Provided entries:
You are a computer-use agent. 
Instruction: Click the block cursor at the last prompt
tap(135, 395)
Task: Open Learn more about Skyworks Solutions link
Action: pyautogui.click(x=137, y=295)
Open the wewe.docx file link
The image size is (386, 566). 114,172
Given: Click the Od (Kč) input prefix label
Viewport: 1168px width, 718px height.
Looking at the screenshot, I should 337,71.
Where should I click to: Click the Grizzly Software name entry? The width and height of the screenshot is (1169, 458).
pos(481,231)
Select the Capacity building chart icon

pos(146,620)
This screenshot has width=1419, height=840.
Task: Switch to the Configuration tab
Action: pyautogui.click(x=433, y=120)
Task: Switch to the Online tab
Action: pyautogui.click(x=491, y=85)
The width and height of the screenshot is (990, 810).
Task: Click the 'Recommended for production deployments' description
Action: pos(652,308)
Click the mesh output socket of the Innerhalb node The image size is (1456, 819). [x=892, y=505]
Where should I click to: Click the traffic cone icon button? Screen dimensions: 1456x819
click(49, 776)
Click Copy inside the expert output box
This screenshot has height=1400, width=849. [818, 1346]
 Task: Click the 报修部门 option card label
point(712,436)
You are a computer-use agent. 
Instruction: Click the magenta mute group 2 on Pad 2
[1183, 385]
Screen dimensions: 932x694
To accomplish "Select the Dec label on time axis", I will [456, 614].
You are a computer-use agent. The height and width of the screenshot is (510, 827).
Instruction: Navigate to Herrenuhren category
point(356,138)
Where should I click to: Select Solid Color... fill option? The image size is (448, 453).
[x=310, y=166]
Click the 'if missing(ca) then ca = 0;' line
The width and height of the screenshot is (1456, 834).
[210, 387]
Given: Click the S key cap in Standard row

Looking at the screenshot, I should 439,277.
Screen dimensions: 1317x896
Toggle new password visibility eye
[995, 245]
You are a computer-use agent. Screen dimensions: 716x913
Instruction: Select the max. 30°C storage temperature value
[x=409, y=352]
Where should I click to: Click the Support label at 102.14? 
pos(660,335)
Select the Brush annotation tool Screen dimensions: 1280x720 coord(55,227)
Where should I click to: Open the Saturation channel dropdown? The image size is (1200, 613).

Task objective:
Can you rewrite all of the data above with every "Instruction:" changed to "Command:" and everything else left the same?

Solution to this task:
You are a computer-use agent. 
Command: Click the block cursor at the last prompt
tap(135, 395)
Task: Open Learn more about Skyworks Solutions link
Action: pyautogui.click(x=137, y=295)
Open the wewe.docx file link
The image size is (386, 566). 114,172
Given: Click the Od (Kč) input prefix label
Viewport: 1168px width, 718px height.
Looking at the screenshot, I should 337,71.
Where should I click to: Click the Grizzly Software name entry? The width and height of the screenshot is (1169, 458).
pos(481,231)
Select the Capacity building chart icon

pos(146,620)
This screenshot has width=1419, height=840.
Task: Switch to the Configuration tab
Action: pyautogui.click(x=433, y=120)
Task: Switch to the Online tab
Action: pyautogui.click(x=491, y=85)
The width and height of the screenshot is (990, 810).
Task: Click the 'Recommended for production deployments' description
Action: pos(652,308)
Click the mesh output socket of the Innerhalb node The image size is (1456, 819). [x=892, y=505]
Where should I click to: Click the traffic cone icon button? Screen dimensions: 1456x819
click(49, 776)
Click Copy inside the expert output box
This screenshot has height=1400, width=849. [818, 1346]
 Task: Click the 报修部门 option card label
point(712,436)
You are a computer-use agent. 
Command: Click the magenta mute group 2 on Pad 2
[1183, 385]
Screen dimensions: 932x694
To accomplish "Select the Dec label on time axis", I will [456, 614].
You are a computer-use agent. The height and width of the screenshot is (510, 827).
Command: Navigate to Herrenuhren category
point(356,138)
Where should I click to: Select Solid Color... fill option? The image size is (448, 453).
[x=310, y=166]
Click the 'if missing(ca) then ca = 0;' line
The width and height of the screenshot is (1456, 834).
[210, 387]
Given: Click the S key cap in Standard row

Looking at the screenshot, I should 439,277.
Screen dimensions: 1317x896
Toggle new password visibility eye
[995, 245]
You are a computer-use agent. Screen dimensions: 716x913
Command: Select the max. 30°C storage temperature value
[x=409, y=352]
Where should I click to: Click the Support label at 102.14? 
pos(660,335)
Select the Brush annotation tool Screen dimensions: 1280x720 coord(55,227)
Where should I click to: Open the Saturation channel dropdown? The image size is (1200, 613).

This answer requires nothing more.